Alerté par le cri et le bruit d'un objet heurtant le sol, il posa brutalement sa peluche sur la table de la coiffeuse et se retourna brusquement. Le frottement de son jean noir sur le cuir du fauteuil provoqua un léger couinement . Le mouvement m'avait laissé entrevoir une étoile noire située sur son coude, bien que je n'eus plus besoin de telle preuve pour assimiler l'identité de l'invité. Son regard inquiet croisa le mien et des larmes brouillèrent ma vision. C'était IMPOSSIBLE ! J'étais sûrement en train de rêver, comme d'habitude ! Il esquissa alors un geste pour se lever.


Quentin : Quelque chose ne va pas, mademoiselle ?!

Un frisson me parcourut quand j'entendis sa voix.

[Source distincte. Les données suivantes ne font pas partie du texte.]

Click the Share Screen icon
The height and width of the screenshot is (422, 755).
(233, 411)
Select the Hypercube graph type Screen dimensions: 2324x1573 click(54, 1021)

Même en parlant, c'était la plus belle voix du monde ! Si douce... Il ramassa alors le pinceau et me le tendit, de plus en plus inquiet face à mon mutisme. Incapable alors de saisir le sens de ses paroles et de bouger pour saisir le pinceau, je le dévisageai. Dieu, qu'il était beau ! Ses cheveux bruns en bataille tombant sur ses yeux d'un marron sombre, doux, et tellement profond ! Sa bouche légèrement entrouverte qui laissait voir des dents blanches et son piercing blanc, ajoutant au charme de ce sublime visage... Combien de fois l'avais-je vu à travers mon écran de télé ou une page de magasine ? Et pourtant, c'était comme si je le découvrais pour la première fois, sa beauté et sa sincérité me touchant au plus profond de moi. Mon esprit eu du mal à faire le rapprochement entre les deux, le réel et l'irréel, celui que je pouvais toucher de mes doigts tremblants et l'intouchable, protégé par un écran. Une larme roula sur ma joue, ce qui me ramena à la réalité. La compréhension se dessina sur ses traits parfaits tandis que je m'emparai lentement du pinceau, la main tremblante. Je tentai alors de parler.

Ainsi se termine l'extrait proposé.